Publication year - 2016
Publication title -
acta anaesthesiologica scandinavica
Language(s) - English
Resource type - Journals
SCImago Journal Rank - 0.738
H-Index - 107
eISSN - 1399-6576
pISSN - 0001-5172
DOI - 10.1111/aas.12634
Subject(s) - medicine , propofol , anesthesia , opioid , postoperative pain , intensity (physics) , prospective cohort study , laparoscopic cholecystectomy , surgery , physics , receptor , quantum mechanics
Background Postoperative pain may lead to delayed mobilization, persisting pain, and psychosocial distress. There are no simple and reliable techniques for prediction of postoperative pain. This study was designed to evaluate if pain induced by venous cannulation or propofol injection can be used to predict postoperative pain. Methods This prospective study included 180 patients scheduled for laparoscopic cholecystectomy. Pain intensity associated with peripheral venous cannulation and administration of propofol preoperatively and pain intensity, and use of opioid postoperatively was recorded. Results Patients scoring cannulation‐induced pain intensity > 2.0 VAS units were given postoperative opioid more often (65% vs. 36%; P < 0.001), earlier (12 min vs. 90 min; P < 0.001), and in higher doses (4.8 mg vs. 0 mg; P < 0.001), and also reported higher levels of postoperative pain intensity (5.8 vs. 2.9 VAS units; P < 0.001).

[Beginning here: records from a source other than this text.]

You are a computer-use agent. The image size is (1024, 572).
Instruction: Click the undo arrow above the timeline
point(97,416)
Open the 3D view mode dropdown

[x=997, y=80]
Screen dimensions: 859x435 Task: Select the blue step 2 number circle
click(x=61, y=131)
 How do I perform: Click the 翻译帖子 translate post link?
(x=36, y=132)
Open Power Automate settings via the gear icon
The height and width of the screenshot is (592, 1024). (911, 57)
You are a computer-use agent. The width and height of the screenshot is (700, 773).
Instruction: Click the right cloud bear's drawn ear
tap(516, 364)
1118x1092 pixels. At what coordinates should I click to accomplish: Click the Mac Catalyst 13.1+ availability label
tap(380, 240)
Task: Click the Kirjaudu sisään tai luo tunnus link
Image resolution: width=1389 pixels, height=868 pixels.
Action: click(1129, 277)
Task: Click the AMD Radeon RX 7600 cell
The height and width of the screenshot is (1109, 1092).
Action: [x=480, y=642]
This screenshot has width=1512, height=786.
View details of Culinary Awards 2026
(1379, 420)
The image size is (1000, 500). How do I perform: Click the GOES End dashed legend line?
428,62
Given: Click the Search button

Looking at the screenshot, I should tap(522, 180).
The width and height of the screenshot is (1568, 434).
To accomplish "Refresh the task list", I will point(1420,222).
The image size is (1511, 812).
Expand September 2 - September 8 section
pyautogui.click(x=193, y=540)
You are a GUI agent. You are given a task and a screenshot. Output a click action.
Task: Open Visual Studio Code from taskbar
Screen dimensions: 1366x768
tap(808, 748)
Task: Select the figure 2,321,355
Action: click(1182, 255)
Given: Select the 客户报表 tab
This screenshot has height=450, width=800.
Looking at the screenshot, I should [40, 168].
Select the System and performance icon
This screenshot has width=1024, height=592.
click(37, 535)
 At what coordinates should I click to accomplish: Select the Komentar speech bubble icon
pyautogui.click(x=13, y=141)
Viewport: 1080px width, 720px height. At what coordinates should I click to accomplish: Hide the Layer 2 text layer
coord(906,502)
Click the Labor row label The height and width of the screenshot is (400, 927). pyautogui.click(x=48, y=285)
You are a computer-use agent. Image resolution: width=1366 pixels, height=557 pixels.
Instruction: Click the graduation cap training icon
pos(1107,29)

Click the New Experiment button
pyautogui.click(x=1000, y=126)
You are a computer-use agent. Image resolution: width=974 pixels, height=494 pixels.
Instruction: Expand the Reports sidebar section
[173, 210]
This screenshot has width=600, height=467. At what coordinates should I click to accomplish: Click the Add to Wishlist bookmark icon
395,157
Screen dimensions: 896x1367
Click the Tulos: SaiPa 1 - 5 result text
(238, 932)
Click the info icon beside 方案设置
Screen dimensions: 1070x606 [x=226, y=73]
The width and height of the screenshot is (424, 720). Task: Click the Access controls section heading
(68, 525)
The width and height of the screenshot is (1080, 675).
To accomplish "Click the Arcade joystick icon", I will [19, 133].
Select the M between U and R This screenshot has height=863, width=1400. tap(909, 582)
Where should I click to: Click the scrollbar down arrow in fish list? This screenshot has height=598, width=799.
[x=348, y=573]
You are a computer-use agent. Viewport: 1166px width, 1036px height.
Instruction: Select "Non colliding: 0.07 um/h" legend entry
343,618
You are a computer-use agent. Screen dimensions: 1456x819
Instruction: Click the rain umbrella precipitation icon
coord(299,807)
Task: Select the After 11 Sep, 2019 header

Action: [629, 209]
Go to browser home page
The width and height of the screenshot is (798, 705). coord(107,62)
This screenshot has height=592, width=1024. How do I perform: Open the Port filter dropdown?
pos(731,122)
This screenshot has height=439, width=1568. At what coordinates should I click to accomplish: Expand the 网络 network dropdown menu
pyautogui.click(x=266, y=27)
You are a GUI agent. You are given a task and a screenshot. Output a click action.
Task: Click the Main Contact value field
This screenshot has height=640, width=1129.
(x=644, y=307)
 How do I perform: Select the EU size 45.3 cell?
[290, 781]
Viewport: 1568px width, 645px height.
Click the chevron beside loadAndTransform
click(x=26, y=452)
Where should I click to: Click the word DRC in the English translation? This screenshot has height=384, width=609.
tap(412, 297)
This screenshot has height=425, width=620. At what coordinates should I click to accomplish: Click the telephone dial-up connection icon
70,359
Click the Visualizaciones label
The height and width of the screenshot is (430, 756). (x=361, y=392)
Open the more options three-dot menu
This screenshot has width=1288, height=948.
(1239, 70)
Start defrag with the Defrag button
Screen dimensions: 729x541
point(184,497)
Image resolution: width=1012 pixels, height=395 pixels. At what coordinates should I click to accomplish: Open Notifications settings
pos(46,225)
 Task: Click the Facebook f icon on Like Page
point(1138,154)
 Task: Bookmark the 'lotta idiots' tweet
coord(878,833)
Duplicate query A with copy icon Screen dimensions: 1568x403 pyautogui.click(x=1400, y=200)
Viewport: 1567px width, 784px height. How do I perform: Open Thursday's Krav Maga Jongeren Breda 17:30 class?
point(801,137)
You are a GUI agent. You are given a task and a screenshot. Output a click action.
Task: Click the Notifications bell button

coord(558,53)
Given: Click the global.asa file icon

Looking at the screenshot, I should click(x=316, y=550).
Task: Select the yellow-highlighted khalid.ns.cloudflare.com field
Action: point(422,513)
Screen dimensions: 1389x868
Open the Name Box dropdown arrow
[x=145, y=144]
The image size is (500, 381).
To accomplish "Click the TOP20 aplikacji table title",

There were also significant ( P < 0.01) correlations with postoperative pain intensity ( r s = 0.24), time to opioid administration ( r s = −0.26), and total dose of opioid ( r s = 0.25). Propofol‐induced pain intensity correlated significantly ( P < 0.05) with postoperative pain intensity ( r s = 0.19). Conclusion Pain intensity associated with venous cannulation and propofol infusion can easily be evaluated at bedside before surgery without specific equipment or training. Patients scoring > 2.0 VAS units on venous cannulation were found to have 3.4 times higher risk of postoperative pain after laparoscopic cholecystectomy. Low pain intensity associated with venous cannulation and propofol infusion indicate lower risk of postoperative pain.